Monday, May 31, 2010

My Memorial Day

I spent today avoiding everyone I know, ruminating over the meaning of a father who joined the Marines during Vietnam - just to get away from responsibility, my mother, and possibly other things I've never been told of. Since my life is far from perfect, it makes me wonder in which ways I've incorporated this I'd-rather-die-than-stay example into my life.

I remember when my mom picked me up from day care or summer school, whichever it was, and telling he he died. He didn't die in war - he died in a hospital due to some combination of bad luck and bad genes. She was crying & I don't know what I did. I probably cried out of empathy & fear.

I can't say that I've ever met my dad. I have one vague memory of seeing him in a hospital bed, tubes sticking out everywhere. I don't remember any interaction. It feels like either a pre-verbal memory or a dream. My mom has some pictures of him holding me, but that's pretty much that.
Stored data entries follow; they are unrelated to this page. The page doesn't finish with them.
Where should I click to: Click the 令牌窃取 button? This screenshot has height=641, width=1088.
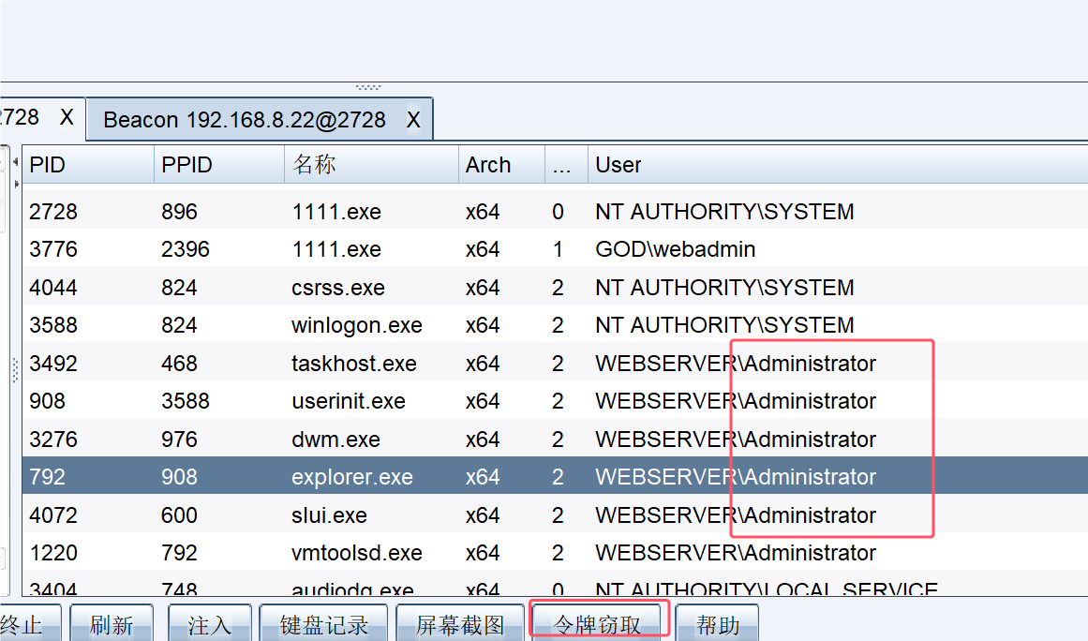598,625
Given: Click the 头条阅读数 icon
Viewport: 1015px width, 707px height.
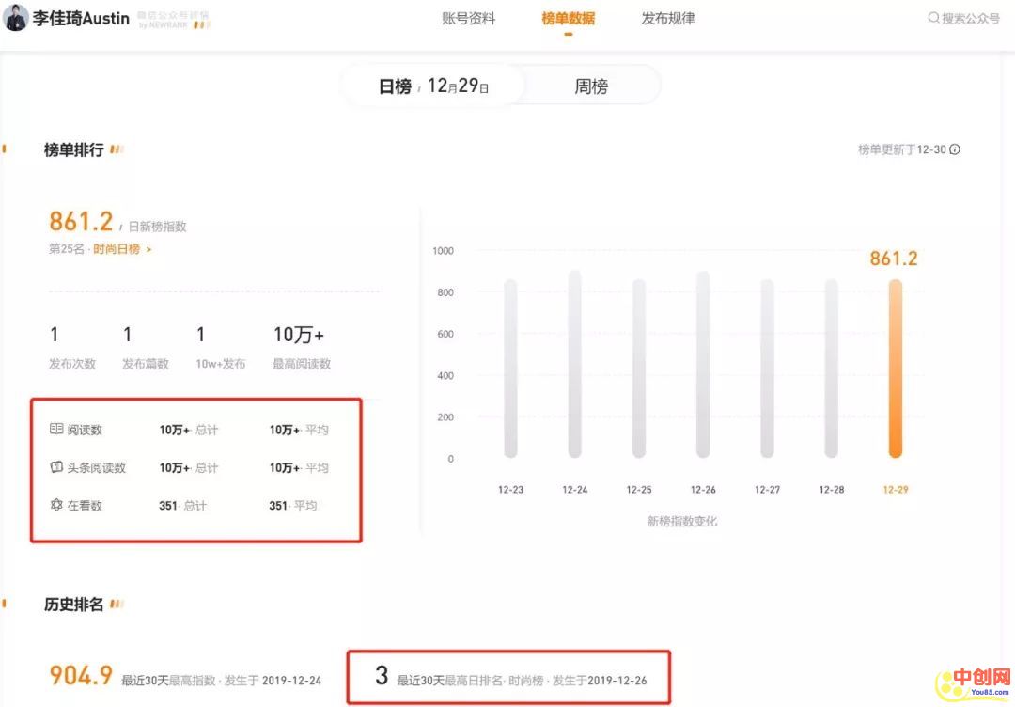Looking at the screenshot, I should pyautogui.click(x=56, y=467).
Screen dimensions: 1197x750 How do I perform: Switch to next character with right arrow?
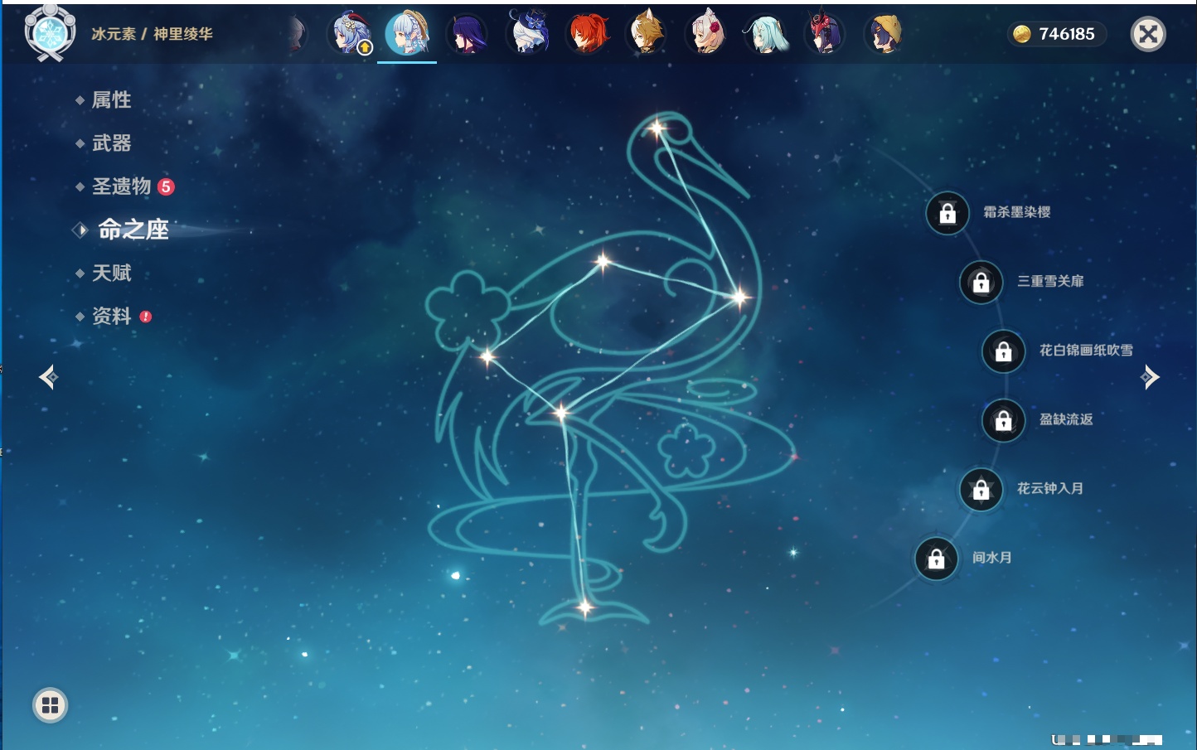coord(1150,377)
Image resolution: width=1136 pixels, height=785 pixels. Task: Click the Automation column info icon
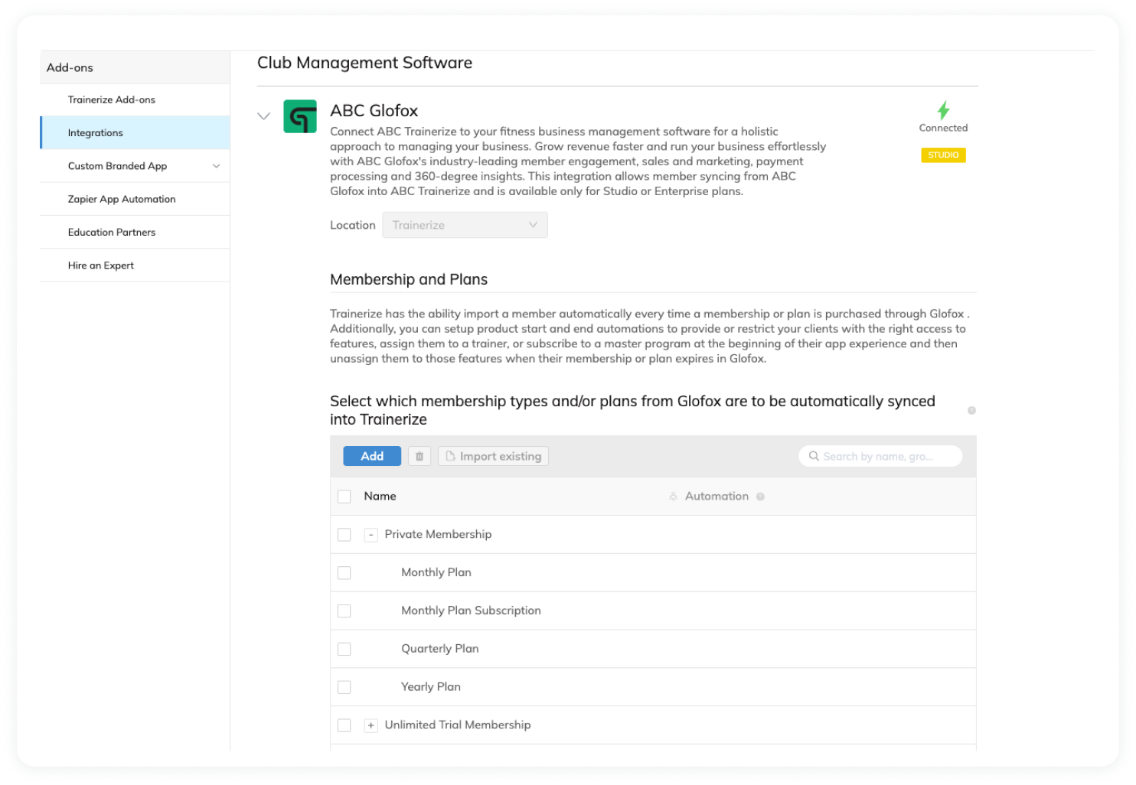(760, 497)
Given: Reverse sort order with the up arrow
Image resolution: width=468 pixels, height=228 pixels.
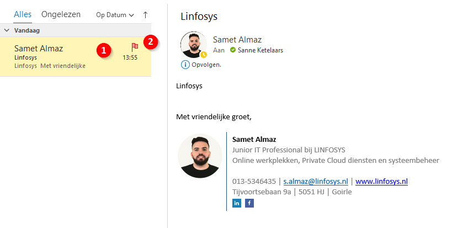Looking at the screenshot, I should coord(145,15).
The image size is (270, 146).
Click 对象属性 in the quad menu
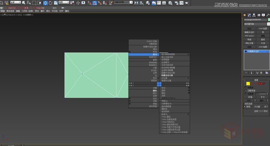[166, 103]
What that war and all wars before and since have symbolized for me is an utter and complete breakdown of both sense and bravery. The wars themselves make no sense unless the meaning of "sense" is "money". And it would have been much braver to withstand peer pressure and the powers that be and refuse to have gone.

All of these war movies are written in such a way that every main character gets a chance to be noble about something. To be noble about doing stupid things, contributing to essentially meaningless causes. There was no honor, except for the people that came back or never went. The mothers & grandparents and extended families that take care of the business of life while soldiers go pretend to protect their country on the other side of the world, creating solid profits for military industry and all their parasite organizations, and solidifying a misplaced sense of patriotism.

I want my dad back, and I don't want this day to make me wonder how I'm like him.